It's good to have this guy back, and certainly not wishing to diminish the mighty force of Peggy Doyle or Dave French, but this is one absolute fucker of a comeback album - if such a term is quite appropriate - and clear evidence of why Mr. Doyle remains one of the most astonishing music artists of our time.

Friday, 12 June 2015

Public Image Limited - Commercial Zone (1983)


I was never quite able to work out what happened with the fourth studio album by Public Image Limited, and having just attempted to refresh my memory with a rummage around on the internet, I'm not significantly any wiser. Commercial Zone was put out by Keith Levene himself following his either leaving the group or else being booted out, only to have some sort of record company ASBO slapped on the disc due to its having been re-recorded and given an official release as This Is What You Want... This Is What You Get; so some take to the view of Commercial Zone being a bootleg comprising demo versions of songs which turned up on the other record, whilst others regard it as what the album should have sounded like.

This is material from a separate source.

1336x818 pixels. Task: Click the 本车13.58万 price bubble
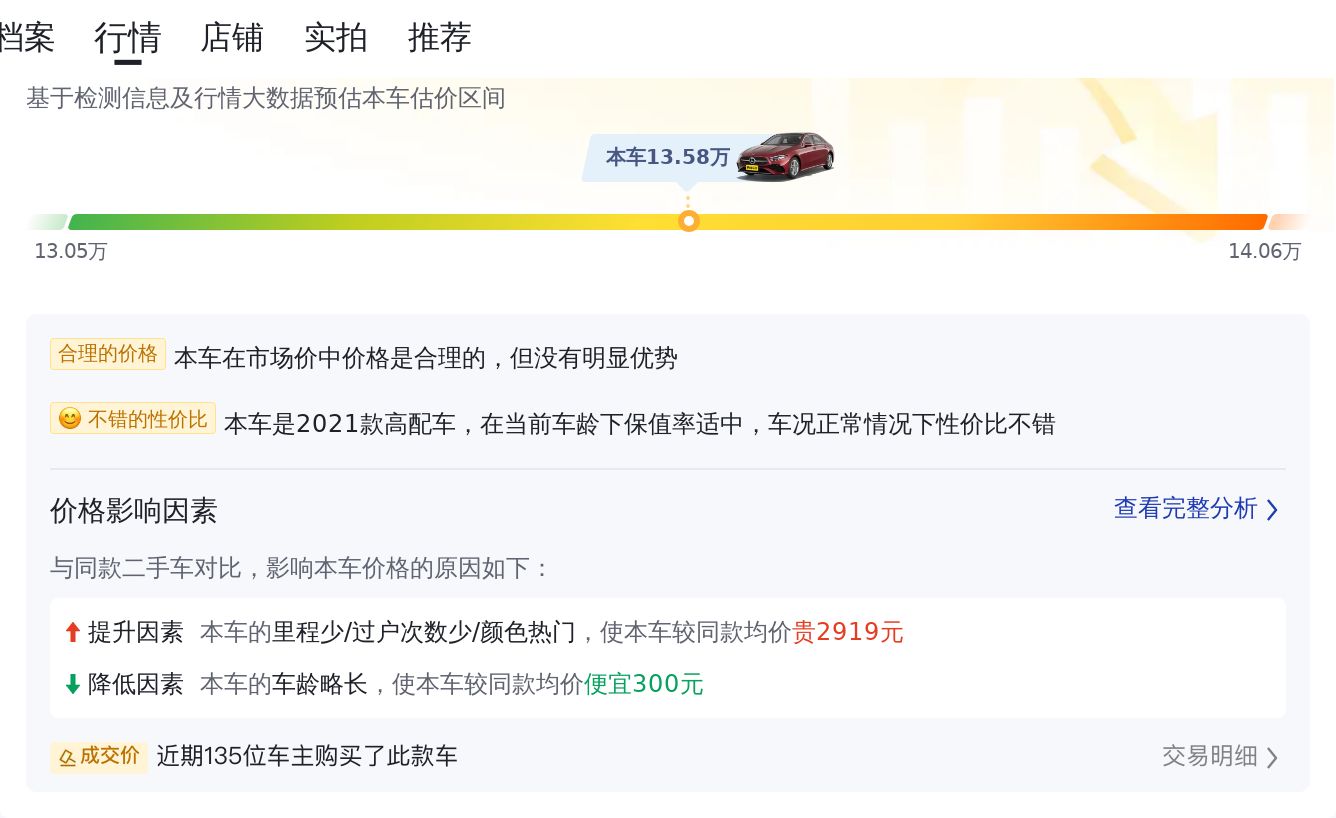coord(667,157)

As for myself, mainly I'm still reeling at actually having found a copy and not having had to sell a kidney in order to make my purchase - all thanks to the magic of this thing we call internet - but it has to be said, Commercial Zone really is one fuck of a better album.

Technically this was the last album prior to Public Image Limited's rebirth as a stadium rock outfit - albeit a very wonderful stadium rock outfit - and you can sort of see the progression from Metal Box to The Flowers of Romance to this one in terms of continuing a tradition of experimentation and a certain mood, as opposed to - for example - scraping the leftovers onto a bit of bread, sticking it in the oven and calling it a fucking pizza. Unlike This Wasn't Actually What We Wanted... But It's What We Got, this album sounds like the work of people who were still talking to each other, with most of the work done during recording rather than after the event with a horn section brought in to see if they can stop it all sounding quite so shit.

To be honest, I've always been highly suspicious of anything involving Martin Atkins given his long history of working with the already famous like some sort of post-punk industrial music autograph hunter, and This Was The Wank That Was seemed to support my conviction of his being about as interesting as whoever he's stood next to at the time, and so with his being stood next to John Lydon who - God bless him - similarly tends to work better in the company of decent collaborators, the album was never going to be amazing. The material was fine, but they blew it, and then tried to detract from it having turned out crap with a sardonic title and cover photographs of Lydon doing the face by which he denounces the dim view we take of his disappointing record as oh so interesting...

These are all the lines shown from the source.